In a "gardens and streams" version of this metaphor, the stream is flow and the garden is stock.
This also fits into a knowledge capture, growth, and innovation framing. The stream are small atomic ideas flowing by which may create new atomic ideas. These then need to be collected (in a garden) where they can be nurtured and grow into new things.
Clippings of these new growth can be placed back into the stream to move on to other gardeners. Clever gardeners will also occasionally browse through the gardens of others to see bigger picture versions of how their gardens might become.
Proper commonplacing is about both stock and flow. The unwritten rule is that one needs to link together ideas and expand them in places either within the commonplace or external to it: essays, papers, articles, books, or other larger structures which then become stock for others.
While some creators appear to be about all stock in the modern era, it's just not true. They're consuming streams (flow) from other (perhaps richer) sources (like articles, books, television rather than social media) and building up their own stock in more private (or at least not public) places. Then they release that article, book, film, television show which becomes content stream for others.
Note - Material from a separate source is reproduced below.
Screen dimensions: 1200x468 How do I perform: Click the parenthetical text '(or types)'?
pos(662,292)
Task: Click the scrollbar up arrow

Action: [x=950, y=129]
While we can choose to create public streams, but spending our time in other less information dense steams is less useful. Better is to keep a reasonably curated stream to see which other gardens to go visit.
Currently is the online media space we have structures like microblogs and blogs (and most social media in general) which are reasonably good at creating streams (flow) and blogs, static sites, and wikis which are good for creating gardens (stock).
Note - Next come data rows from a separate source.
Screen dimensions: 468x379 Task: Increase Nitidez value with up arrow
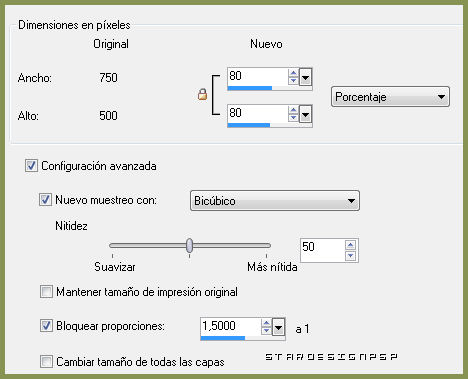[x=350, y=246]
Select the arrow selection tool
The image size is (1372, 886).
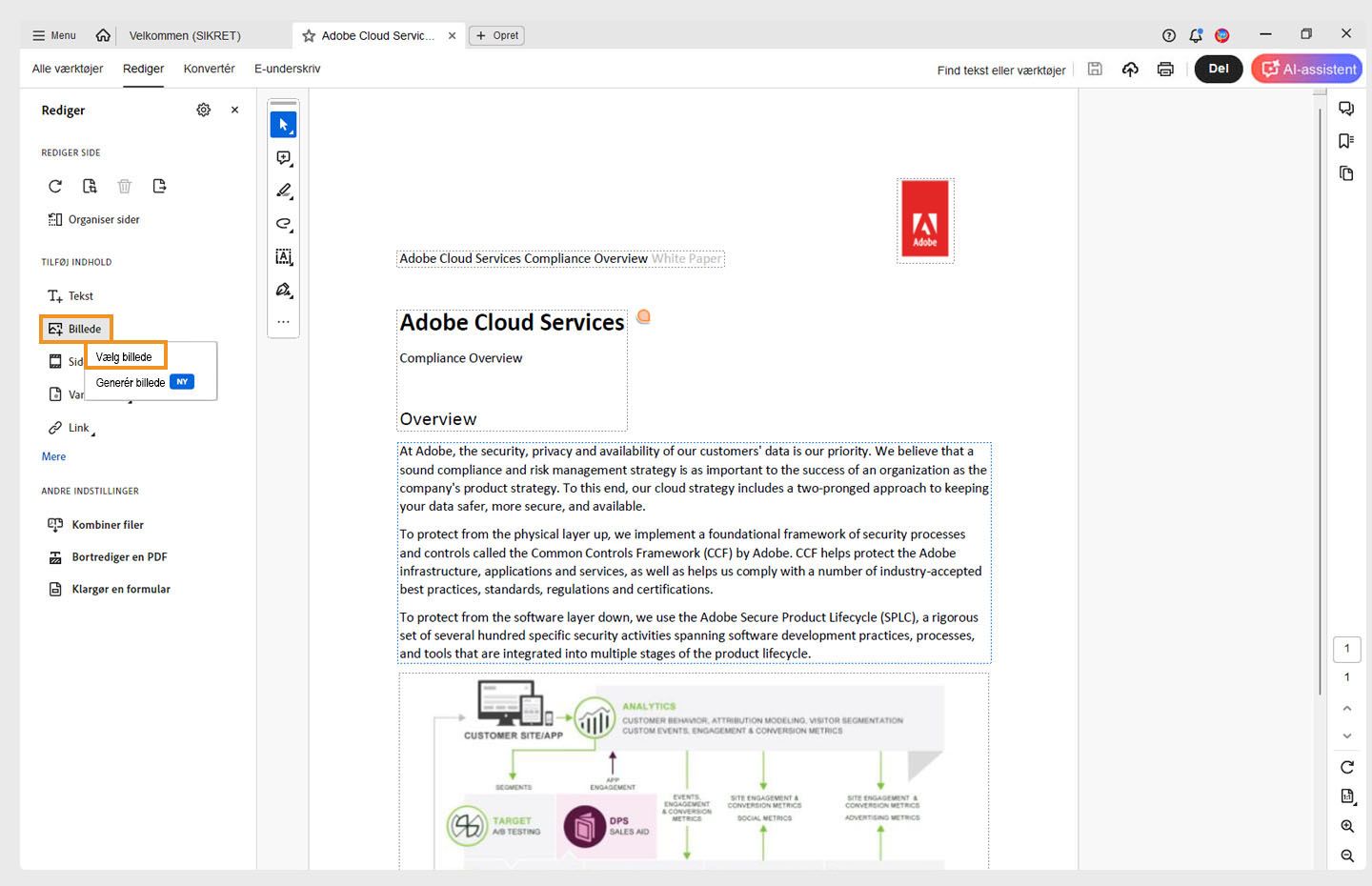click(283, 124)
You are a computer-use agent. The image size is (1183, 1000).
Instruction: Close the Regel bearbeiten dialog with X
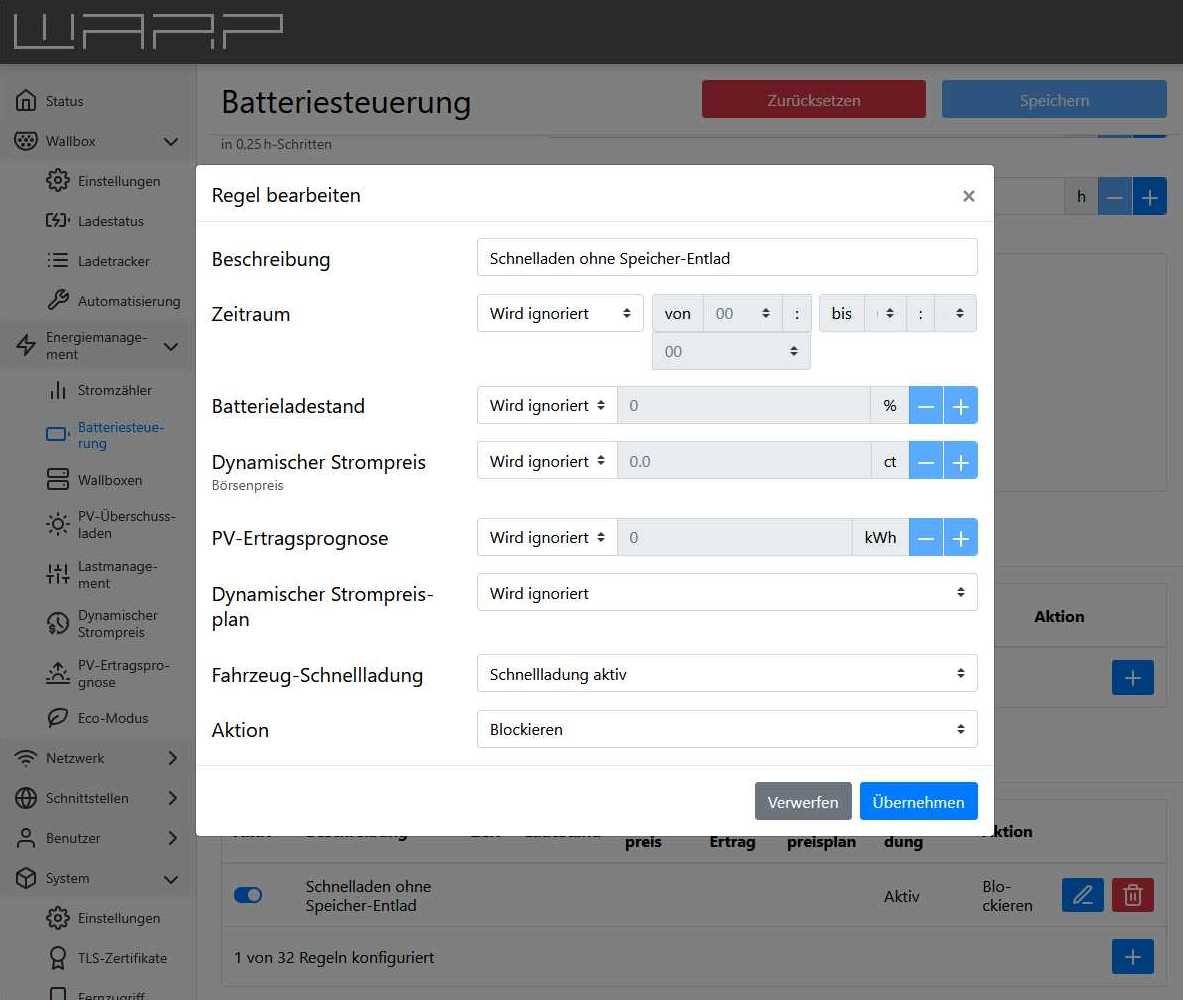[968, 196]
What we're missing is a structure with the appropriate and attendant UI that can help us create both a garden and a stream simultaneously. It would be nice to have a wiki with a steam-like feed out for the smaller attendant ideas, but still allow the evolutionary building of bigger structures, which could also be placed into the stream at occasional times.
I can imagine something like a MediaWiki with UI for placing small note-like ideas into other streams like Twitter, but which supports Webmention so that ideas that come back from Twitter or other consumers of one's stream can be placed into one's garden. Perhaps in a Zettelkasten like way, one could collect atomic notes into their wiki and then transclude those ideas into larger paragraphs and essays within the same wiki on other pages which might then become articles, books, videos, audio, etc.
Obsidian, Roam Research do a somewhat reasonable job on the private side and have some facility for collecting data, but have no UI for sharing out into streams.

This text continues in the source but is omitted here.